FDS running too slow on linux clusters #13186

shivam11021 · 2024-07-17T14:35:11Z

Describe the bug
I recently installed FDS (the latest version) on my university's linux clusters. We have about 4 servers having 132 cpus each. I tried running a simulation on one server using 32 cpus (ntasks). The simulation is taking too long. In fact, it is even slower than my personal laptop. I am new to using FDS and would appreciate if someone could help. The job control script that I am using is attached.

Expected behavior
Was expecting FDS to run at a much faster pace

Screenshots

Here's how the output file looks

script2.txt

rmcdermo · 2024-07-17T14:56:05Z

We need to also see your input file. The output you provide shows you are only using 1 MPI process. Do you only have 1 mesh?

shivam11021 · 2024-07-17T15:14:35Z

Small_Scale_FINAL (1).txt

I think there are 3 meshes

rmcdermo · 2024-07-17T15:28:07Z

FDS can only map an MPI process to a single mesh (this is how we do domain decomposition).
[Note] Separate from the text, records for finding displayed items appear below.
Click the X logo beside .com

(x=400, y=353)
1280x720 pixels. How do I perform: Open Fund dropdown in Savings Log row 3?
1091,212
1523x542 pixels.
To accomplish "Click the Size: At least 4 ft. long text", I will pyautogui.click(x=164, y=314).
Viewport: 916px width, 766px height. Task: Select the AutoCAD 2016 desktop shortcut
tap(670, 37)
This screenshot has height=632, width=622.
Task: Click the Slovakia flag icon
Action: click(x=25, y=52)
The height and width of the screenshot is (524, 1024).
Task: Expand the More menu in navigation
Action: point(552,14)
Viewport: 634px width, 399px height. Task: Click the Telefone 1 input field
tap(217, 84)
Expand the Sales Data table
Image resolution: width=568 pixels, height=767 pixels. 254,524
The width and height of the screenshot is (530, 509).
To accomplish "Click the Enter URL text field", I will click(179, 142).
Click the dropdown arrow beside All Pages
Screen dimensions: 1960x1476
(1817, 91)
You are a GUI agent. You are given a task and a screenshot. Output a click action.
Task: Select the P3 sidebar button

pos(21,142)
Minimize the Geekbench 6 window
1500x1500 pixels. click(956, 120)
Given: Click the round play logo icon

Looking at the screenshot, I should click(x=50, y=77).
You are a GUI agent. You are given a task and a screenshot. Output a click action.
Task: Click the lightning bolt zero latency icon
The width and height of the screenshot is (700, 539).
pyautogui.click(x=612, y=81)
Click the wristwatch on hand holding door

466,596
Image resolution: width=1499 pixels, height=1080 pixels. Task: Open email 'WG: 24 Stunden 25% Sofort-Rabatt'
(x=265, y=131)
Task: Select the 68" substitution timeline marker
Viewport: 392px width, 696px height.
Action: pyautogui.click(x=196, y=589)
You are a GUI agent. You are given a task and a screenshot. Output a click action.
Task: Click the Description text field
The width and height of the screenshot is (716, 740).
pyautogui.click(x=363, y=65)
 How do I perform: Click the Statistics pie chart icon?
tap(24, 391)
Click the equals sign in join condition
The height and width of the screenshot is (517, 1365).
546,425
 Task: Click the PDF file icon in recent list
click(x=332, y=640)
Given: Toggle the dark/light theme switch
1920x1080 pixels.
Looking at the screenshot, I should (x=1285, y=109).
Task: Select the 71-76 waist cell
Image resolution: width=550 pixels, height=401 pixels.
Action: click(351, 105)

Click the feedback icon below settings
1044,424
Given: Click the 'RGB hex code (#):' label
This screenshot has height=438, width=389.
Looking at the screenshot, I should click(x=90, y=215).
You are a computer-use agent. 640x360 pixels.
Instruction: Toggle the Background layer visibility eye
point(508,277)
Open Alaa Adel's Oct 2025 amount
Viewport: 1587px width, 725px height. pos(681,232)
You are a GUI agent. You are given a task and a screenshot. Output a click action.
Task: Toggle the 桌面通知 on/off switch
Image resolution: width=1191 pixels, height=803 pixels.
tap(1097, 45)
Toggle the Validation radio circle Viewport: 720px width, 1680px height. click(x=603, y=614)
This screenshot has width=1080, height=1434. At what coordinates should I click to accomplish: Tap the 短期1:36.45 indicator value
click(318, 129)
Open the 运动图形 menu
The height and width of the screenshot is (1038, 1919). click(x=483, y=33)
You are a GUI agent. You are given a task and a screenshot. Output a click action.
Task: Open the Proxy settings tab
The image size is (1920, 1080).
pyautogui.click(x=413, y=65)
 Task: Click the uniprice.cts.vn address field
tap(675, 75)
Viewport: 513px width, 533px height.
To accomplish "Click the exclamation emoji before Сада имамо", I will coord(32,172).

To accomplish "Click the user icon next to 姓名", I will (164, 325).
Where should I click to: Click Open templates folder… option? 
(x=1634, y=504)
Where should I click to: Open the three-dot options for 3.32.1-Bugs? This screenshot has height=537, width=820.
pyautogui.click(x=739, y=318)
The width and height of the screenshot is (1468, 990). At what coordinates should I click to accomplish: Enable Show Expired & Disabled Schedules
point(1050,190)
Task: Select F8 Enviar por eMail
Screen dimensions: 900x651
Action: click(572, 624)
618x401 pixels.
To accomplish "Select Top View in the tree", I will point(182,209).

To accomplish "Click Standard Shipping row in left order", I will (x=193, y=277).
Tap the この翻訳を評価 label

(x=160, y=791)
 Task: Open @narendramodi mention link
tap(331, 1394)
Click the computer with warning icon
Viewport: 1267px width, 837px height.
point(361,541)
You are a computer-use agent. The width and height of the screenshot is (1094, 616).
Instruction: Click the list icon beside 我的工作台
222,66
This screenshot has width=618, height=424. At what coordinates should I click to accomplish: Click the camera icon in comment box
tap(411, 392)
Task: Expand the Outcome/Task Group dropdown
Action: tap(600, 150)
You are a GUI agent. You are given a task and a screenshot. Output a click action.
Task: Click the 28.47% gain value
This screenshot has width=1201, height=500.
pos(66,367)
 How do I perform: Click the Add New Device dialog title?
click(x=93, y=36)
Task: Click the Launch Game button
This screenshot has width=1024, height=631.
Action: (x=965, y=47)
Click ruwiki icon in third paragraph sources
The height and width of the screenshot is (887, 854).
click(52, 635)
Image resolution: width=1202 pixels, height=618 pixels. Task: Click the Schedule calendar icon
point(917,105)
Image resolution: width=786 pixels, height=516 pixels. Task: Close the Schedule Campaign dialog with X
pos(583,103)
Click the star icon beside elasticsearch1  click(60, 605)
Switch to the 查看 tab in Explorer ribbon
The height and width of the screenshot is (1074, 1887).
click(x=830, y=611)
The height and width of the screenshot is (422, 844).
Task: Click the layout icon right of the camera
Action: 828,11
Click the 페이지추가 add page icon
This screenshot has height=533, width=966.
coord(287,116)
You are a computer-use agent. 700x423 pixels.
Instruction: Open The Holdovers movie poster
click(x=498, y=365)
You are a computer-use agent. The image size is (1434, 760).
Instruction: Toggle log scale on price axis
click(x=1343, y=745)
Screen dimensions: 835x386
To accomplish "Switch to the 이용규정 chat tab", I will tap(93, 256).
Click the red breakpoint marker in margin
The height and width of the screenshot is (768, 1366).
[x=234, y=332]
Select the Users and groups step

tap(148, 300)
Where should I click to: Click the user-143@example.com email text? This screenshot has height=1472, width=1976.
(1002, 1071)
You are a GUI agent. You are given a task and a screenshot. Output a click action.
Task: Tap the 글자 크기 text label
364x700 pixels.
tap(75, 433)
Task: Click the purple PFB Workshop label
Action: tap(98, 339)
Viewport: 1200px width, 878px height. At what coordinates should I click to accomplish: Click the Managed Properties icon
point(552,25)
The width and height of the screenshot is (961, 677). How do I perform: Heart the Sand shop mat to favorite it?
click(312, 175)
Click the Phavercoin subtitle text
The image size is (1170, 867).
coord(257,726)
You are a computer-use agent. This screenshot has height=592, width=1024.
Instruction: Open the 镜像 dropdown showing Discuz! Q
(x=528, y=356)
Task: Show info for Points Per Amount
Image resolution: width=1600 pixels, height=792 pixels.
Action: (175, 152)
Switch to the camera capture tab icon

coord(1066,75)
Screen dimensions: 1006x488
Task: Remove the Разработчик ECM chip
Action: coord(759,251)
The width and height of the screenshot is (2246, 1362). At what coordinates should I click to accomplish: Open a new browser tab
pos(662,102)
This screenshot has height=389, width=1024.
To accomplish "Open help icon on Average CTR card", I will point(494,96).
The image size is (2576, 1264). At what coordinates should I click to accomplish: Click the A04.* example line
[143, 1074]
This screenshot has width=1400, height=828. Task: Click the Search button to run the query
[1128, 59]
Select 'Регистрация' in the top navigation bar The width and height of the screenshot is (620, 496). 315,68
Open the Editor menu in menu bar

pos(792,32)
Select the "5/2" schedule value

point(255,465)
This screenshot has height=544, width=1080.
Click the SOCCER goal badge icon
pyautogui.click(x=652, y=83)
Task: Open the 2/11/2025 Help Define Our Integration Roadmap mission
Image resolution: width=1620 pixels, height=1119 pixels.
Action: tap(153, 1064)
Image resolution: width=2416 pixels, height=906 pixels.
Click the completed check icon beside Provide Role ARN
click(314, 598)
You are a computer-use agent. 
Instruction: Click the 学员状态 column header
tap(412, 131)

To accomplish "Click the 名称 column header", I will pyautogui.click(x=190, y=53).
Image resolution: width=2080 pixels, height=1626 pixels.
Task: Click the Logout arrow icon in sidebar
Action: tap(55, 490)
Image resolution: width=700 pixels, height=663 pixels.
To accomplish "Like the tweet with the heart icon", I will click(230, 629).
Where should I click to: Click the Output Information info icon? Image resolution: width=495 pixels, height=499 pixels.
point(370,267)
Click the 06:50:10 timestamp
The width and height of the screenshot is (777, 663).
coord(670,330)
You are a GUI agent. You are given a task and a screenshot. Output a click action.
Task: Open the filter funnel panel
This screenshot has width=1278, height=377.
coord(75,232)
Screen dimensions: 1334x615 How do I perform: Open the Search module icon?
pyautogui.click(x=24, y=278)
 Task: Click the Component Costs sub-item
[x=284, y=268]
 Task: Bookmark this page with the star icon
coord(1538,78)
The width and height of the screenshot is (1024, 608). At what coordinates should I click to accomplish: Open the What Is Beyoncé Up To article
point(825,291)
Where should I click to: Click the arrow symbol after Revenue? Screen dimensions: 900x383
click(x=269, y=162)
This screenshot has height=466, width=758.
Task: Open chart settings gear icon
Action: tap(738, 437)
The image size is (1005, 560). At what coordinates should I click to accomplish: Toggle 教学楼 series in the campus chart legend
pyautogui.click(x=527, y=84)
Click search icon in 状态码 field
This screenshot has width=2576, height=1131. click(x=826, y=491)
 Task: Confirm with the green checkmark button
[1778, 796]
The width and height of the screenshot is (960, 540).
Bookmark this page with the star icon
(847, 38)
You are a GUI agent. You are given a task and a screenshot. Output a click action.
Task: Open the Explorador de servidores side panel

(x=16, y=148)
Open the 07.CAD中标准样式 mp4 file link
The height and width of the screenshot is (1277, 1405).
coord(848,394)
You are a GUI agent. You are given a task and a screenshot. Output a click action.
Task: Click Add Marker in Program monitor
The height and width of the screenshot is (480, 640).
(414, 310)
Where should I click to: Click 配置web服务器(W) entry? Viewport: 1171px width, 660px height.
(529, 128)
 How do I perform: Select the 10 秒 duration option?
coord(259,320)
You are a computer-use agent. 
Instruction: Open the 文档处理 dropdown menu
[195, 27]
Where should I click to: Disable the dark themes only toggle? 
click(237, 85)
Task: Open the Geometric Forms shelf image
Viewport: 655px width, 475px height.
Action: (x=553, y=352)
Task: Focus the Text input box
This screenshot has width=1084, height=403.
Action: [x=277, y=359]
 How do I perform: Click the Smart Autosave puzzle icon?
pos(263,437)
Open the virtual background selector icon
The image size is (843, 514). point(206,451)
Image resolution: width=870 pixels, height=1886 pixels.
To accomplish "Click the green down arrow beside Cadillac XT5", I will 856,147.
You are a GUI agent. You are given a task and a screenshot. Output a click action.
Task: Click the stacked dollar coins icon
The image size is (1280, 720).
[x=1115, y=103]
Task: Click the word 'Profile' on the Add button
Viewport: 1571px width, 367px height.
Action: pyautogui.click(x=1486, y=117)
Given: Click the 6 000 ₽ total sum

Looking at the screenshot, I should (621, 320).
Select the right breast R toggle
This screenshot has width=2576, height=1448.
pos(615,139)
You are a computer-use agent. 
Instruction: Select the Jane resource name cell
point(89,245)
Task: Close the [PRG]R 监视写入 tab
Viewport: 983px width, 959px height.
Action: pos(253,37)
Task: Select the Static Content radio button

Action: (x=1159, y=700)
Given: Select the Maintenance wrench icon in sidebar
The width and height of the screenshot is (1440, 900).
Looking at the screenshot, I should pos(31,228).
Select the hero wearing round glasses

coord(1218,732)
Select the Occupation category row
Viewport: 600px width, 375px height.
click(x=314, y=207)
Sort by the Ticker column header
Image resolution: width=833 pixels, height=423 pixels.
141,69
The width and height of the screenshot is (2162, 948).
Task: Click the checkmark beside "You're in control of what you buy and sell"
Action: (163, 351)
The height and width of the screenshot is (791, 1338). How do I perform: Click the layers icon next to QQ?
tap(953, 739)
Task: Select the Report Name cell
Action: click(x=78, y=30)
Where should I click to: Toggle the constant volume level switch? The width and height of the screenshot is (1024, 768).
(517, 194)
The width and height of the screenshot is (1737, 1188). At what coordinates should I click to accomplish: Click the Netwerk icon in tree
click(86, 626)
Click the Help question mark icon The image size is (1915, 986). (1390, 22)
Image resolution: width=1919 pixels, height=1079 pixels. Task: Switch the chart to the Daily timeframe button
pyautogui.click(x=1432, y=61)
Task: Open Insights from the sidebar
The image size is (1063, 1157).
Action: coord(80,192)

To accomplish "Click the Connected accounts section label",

So, your --ntasks and --ntasks-per-node need to be 3.

But something else is not right because you are seeing "Number of MPI Processes: 1". I don't quite understand this.

But fix the number to 3 and try again and let us know.

marcosvanella · 2024-07-17T15:28:43Z

Try this:
!/bin/bash
#SBATCH -J Small_Scale_FINAL.fds
#SBATCH -e /home/krishna1/a/sharm368/FDS/SAMPLE_FILES/f1.err
#SBATCH -o /home/krishna1/a/sharm368/FDS/SAMPLE_FILES/f1.log
#SBATCH --partition=batch # Replace 'your_queue_name' with the actual partition/queue name
#SBATCH --nodes=1
#SBATCH --ntasks=3
#SBATCH --cpus-per-task=1
export OMP_NUM_THREADS=1
cd /home/krishna1/a/sharm368/FDS/SAMPLE_FILES # Replace with the actual path if different
srun -N 1 -n 3 /home/krishna1/a/sharm368/FDS/FDS6/bin/fds Small_Scale_FINAL.fds

Tasks here refers to MPI processes, one per mesh. Note your meshes have significantly different sizes. This is bad for load balance. Your calculation will be as slow as the slowest worker, here the process managing mesh 02.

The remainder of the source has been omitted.